**Aim:** Reproduce every line of the records below with each occurrence of "menu" replaced by "dropdown" and everything else unchanged. Omit the pictures from your output.
* START *
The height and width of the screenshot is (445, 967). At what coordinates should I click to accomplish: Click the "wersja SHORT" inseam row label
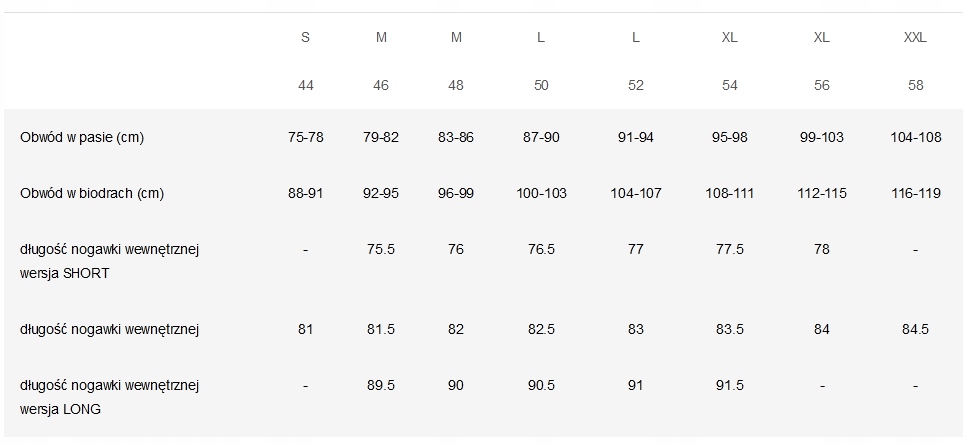64,271
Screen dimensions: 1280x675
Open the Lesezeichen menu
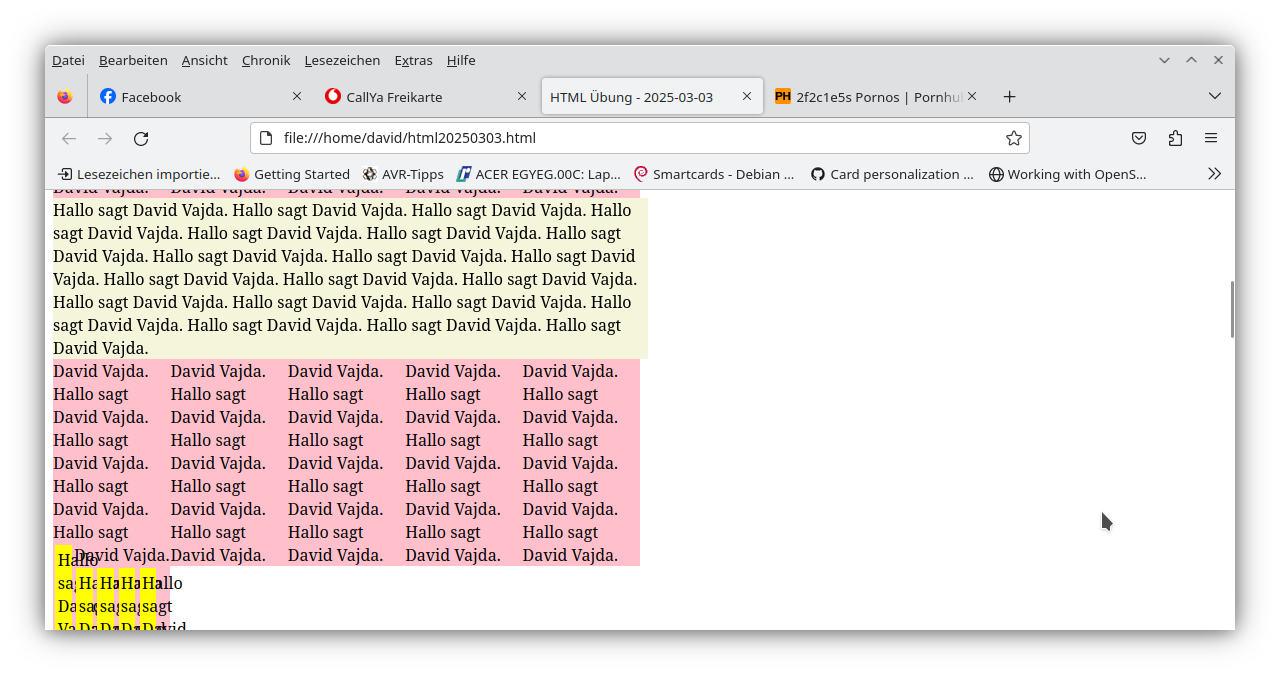(342, 61)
* END *
**Result of this task:**
The height and width of the screenshot is (445, 967). At what coordinates should I click to accomplish: Click the "wersja SHORT" inseam row label
64,271
Screen dimensions: 1280x675
Open the Lesezeichen dropdown
(342, 61)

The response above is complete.